START STORED DATA

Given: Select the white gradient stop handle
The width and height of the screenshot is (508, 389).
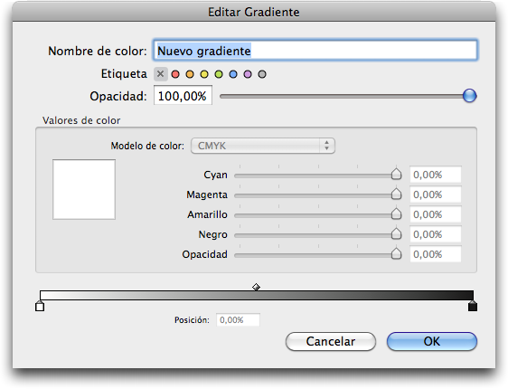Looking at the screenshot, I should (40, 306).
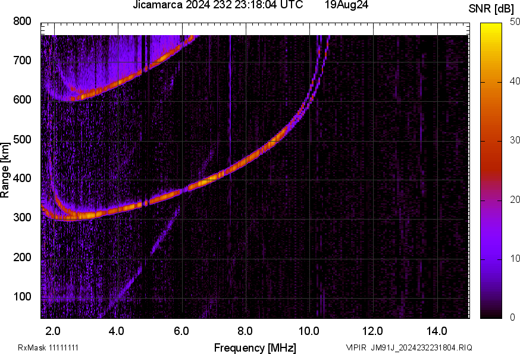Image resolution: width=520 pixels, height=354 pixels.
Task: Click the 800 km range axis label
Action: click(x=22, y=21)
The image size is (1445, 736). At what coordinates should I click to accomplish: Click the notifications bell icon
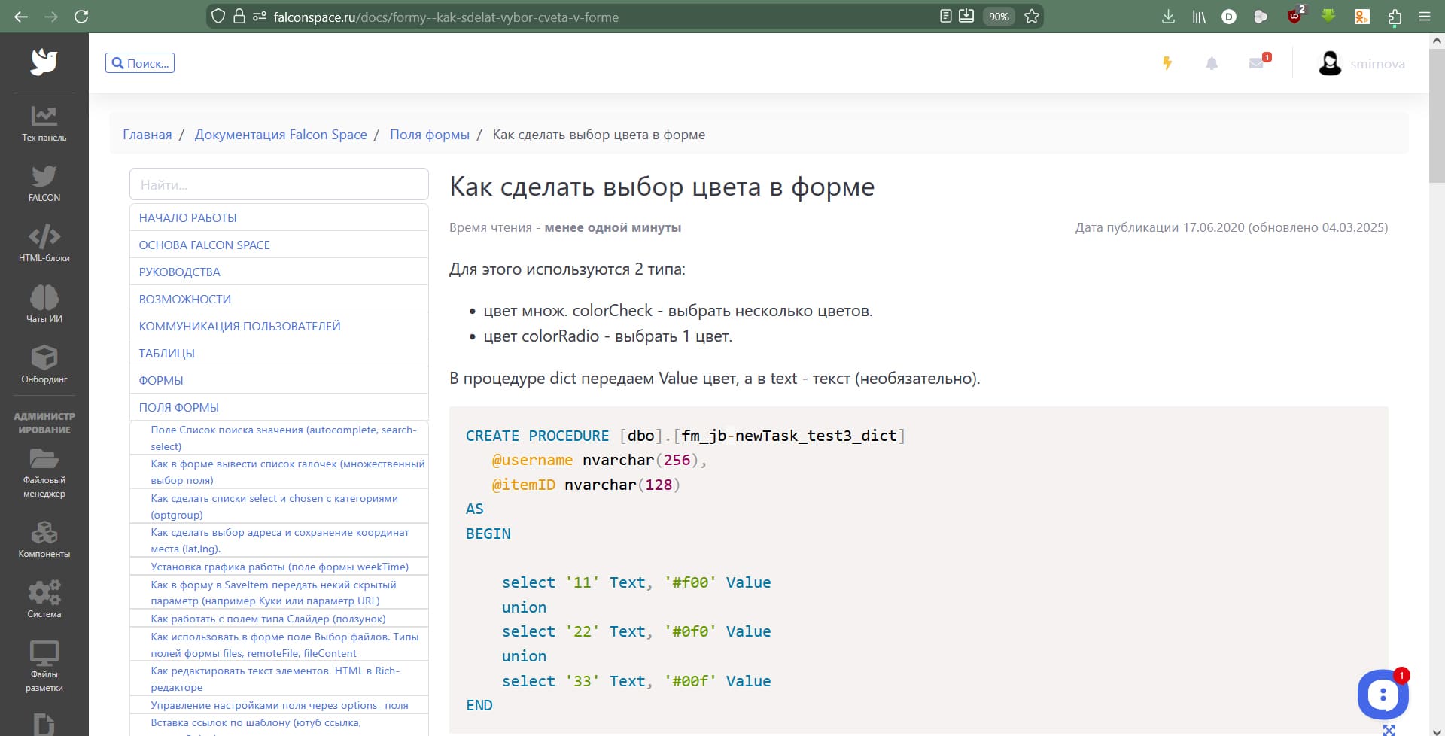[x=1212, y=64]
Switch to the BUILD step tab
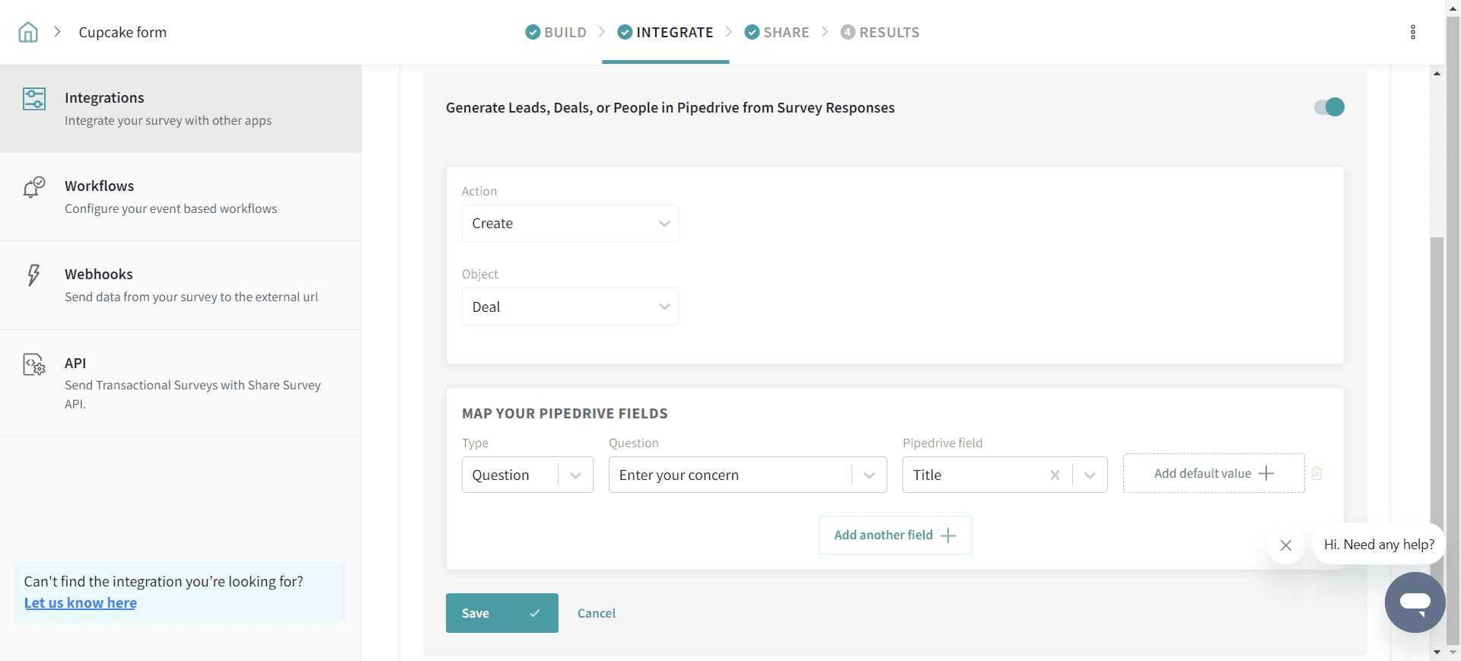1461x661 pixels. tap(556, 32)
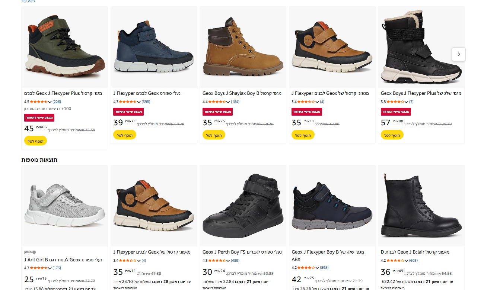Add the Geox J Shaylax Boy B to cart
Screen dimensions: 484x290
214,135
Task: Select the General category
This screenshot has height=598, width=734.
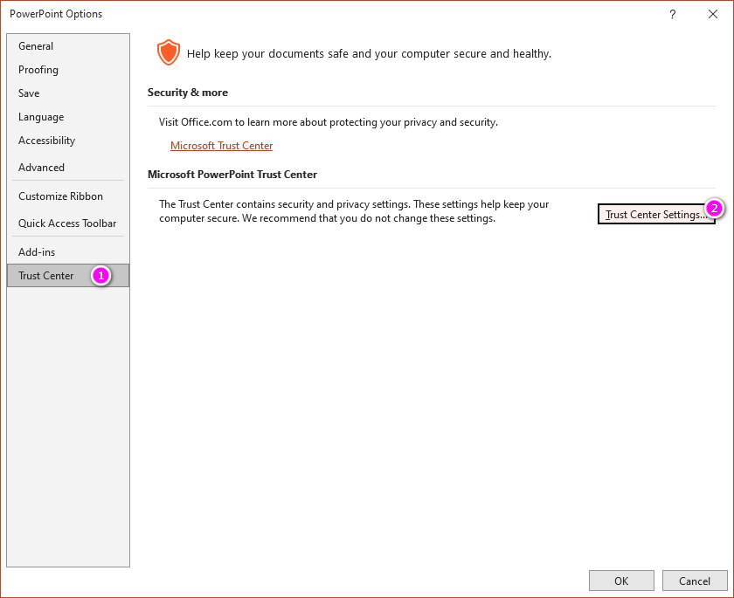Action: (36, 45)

END STORED DATA
START STORED DATA

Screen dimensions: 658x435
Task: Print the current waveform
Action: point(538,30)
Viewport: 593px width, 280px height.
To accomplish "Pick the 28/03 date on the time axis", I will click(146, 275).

END STORED DATA

# PROBLEM REQUIREMENTS:
Only lines containing the string "Select" are needed. Pull each of them out of the records above.

# WORKED SOLUTION:
Given: Select the white gradient stop handle
Task: Select the General category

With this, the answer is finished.